Donald Trump, 78 anos, foi eleito presidente dos Estados Unidos nesta quarta-feira (06/11/2024), retornando ao poder quatro anos após ser derrotado nas eleições de 2020. A Edison Research projetou sua vitória ao alcançar os 279 votos no Colégio Eleitoral, ultrapassando o limite necessário de 270 votos. Trump superou a candidata democrata Kamala Harris, após conquistar o estado decisivo de Wisconsin, além de uma vantagem expressiva de cinco milhões de votos na contagem popular. A eleição é marcada por uma intensa polarização e expectativas sobre o impacto de seu segundo mandato nas instituições democráticas americanas e nas relações internacionais.
A Campanha e a Base de Apoio
A candidatura de Trump foi impulsionada por uma plataforma voltada à economia, empregos e políticas migratórias. Segundo pesquisas da Reuters/Ipsos, a maioria dos eleitores considerou o emprego e a economia os temas mais urgentes, e muitos americanos expressaram descontentamento com o aumento dos preços, mesmo com recordes nos mercados de ações e baixo desemprego. Apoiadores de Trump incluíram eleitores de áreas rurais, brancos e sem diploma universitário, além de grupos tradicionalmente democratas, como hispânicos e famílias de baixa renda, atingidos pela inflação. Durante a campanha, ele reiterou a promessa de resolver essas questões e criticou a gestão econômica do governo anterior.
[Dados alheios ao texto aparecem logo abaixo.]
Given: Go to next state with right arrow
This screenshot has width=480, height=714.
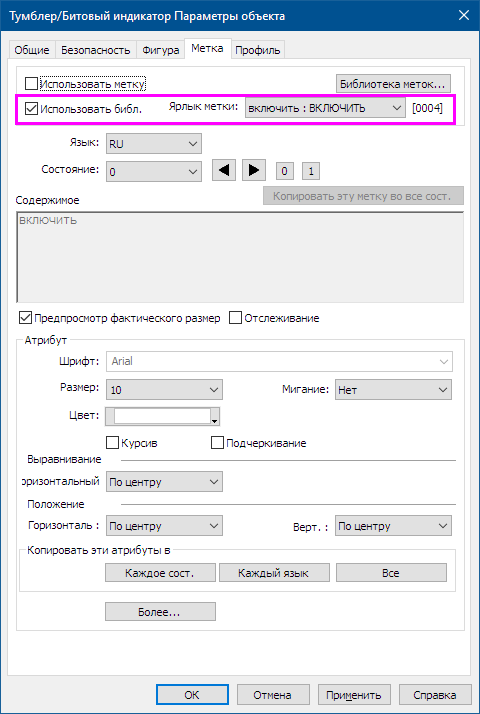Looking at the screenshot, I should click(254, 171).
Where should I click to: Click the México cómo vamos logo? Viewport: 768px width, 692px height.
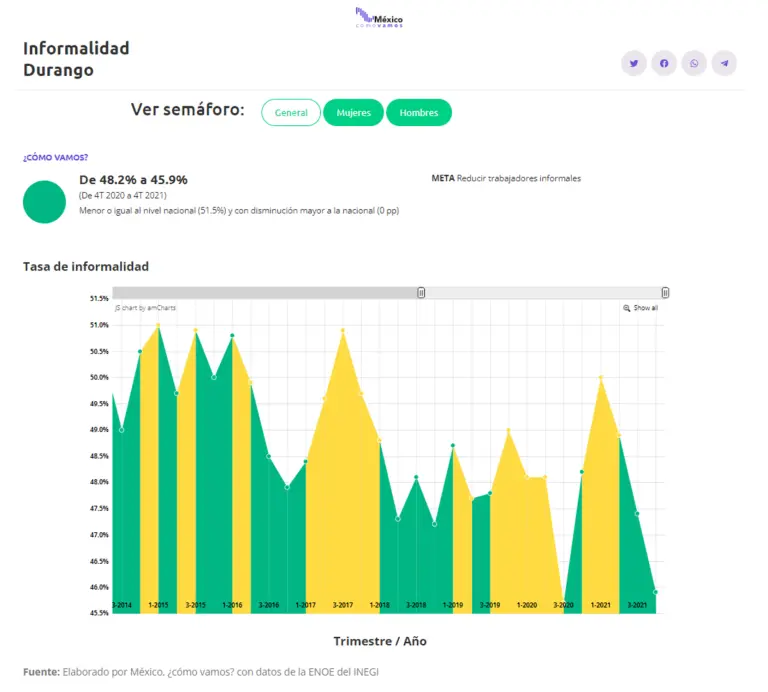coord(380,18)
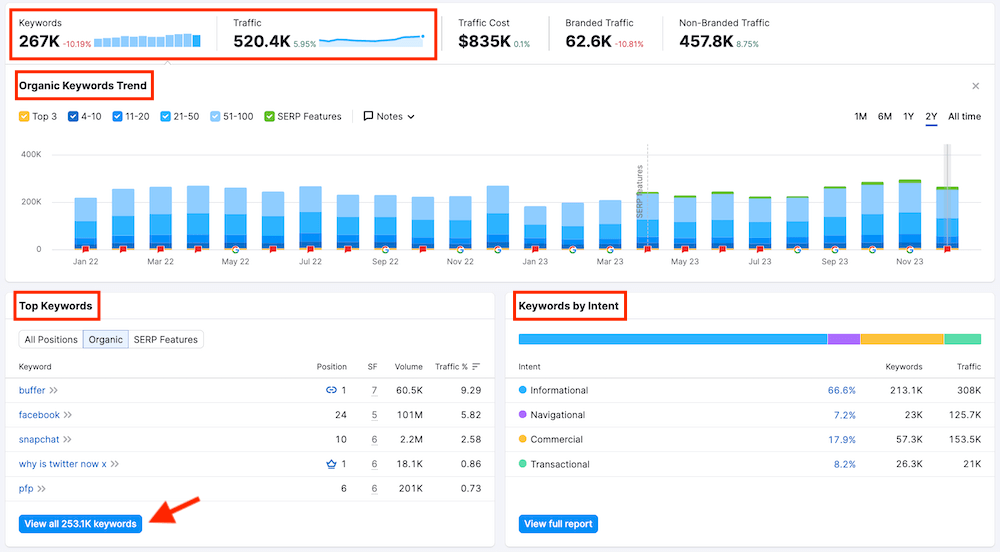Click the Informational 66.6% link
The width and height of the screenshot is (1000, 552).
point(841,391)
Implicações para o Cenário Político e Social
Com Trump, o Partido Republicano obteve a maioria no Senado, enquanto a Câmara dos Representantes permanece indefinida. Sua vitória deve ampliar as divisões internas, com posições firmes sobre temas como raça, gênero, educação e direitos reprodutivos. Trump também afirmou que pretende deportar imigrantes em situação irregular, reiterando sua intenção de tomar medidas rígidas contra a imigração, em um discurso que acentuou o sentimento anti-imigrante e polarizou ainda mais o eleitorado americano.
Legado Conturbado e Repercussões Jurídicas
Apesar dos baixos índices de aprovação, Trump sobreviveu a dois impeachments e quatro acusações criminais, incluindo acusações de fraude e abuso sexual. Ele se junta a Grover Cleveland como o segundo ex-presidente na história americana a retornar ao poder após deixar o cargo. Essa trajetória gerou debates intensos sobre a confiabilidade do sistema eleitoral e as limitações do poder executivo. Durante a campanha, o candidato foi alvo de duas tentativas de assassinato, atribuídas por ele à retórica acalorada de seus oponentes democratas, incluindo Harris.
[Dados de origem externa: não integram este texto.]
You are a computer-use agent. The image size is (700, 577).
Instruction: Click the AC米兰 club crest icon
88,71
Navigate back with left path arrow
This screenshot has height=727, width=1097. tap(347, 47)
Plano para o Governo: Mudanças na Estrutura do Poder Executivo
Trump declarou sua intenção de reestruturar o poder executivo, sugerindo demissões de servidores públicos que ele considera desleais e prometendo usar as agências de segurança para investigar opositores políticos. Em seu primeiro mandato, parte de suas demandas mais extremas foram contidas por membros do próprio gabinete, como o ex-vice-presidente Mike Pence, que recusou invalidar o resultado das eleições de 2020. Contudo, Trump sinalizou que priorizará a lealdade pessoal na nova equipe e planeja incluir figuras de destaque como Elon Musk e Robert F. Kennedy Jr. em sua administração.
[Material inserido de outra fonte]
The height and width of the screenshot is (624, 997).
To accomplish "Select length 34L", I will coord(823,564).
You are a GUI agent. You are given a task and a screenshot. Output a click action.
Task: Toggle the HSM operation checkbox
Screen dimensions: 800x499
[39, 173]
Cenário Internacional e Políticas de Comércio e Segurança
O retorno de Trump à Casa Branca é esperado com preocupação por aliados e adversários internacionais, dadas suas promessas de endurecer a política comercial contra a China e reformular acordos com parceiros tradicionais dos EUA. A continuidade da guerra na Ucrânia também está entre os temas sensíveis, visto que Trump criticou o apoio americano a Kiev e se manifestou a favor de um acordo com Moscou. Economistas alertam que as propostas de Trump para reduzir impostos podem aumentar a dívida americana e gerar novos desafios econômicos, ampliando as incertezas sobre o impacto de sua liderança nas relações comerciais globais e nas políticas climáticas.
Desempenho de Harris e Repercussão no Partido Democrata
A campanha de Kamala Harris, que assumiu a candidatura após a desistência de Joe Biden, encontrou dificuldades em atrair eleitores suficientes para derrotar Trump. Harris tentou mobilizar a base democrata e ressaltar os riscos de um segundo mandato de Trump, acusando-o de buscar poder irrestrito. Em um esforço para conter o avanço republicano, Harris reuniu apoios significativos e investiu em alertas sobre as ameaças à democracia americana. Entretanto, segundo a Edison Research, cerca de três quartos dos eleitores consideraram que a democracia está ameaçada, evidenciando a divisão do eleitorado.
*Com informações da Agência Reuters.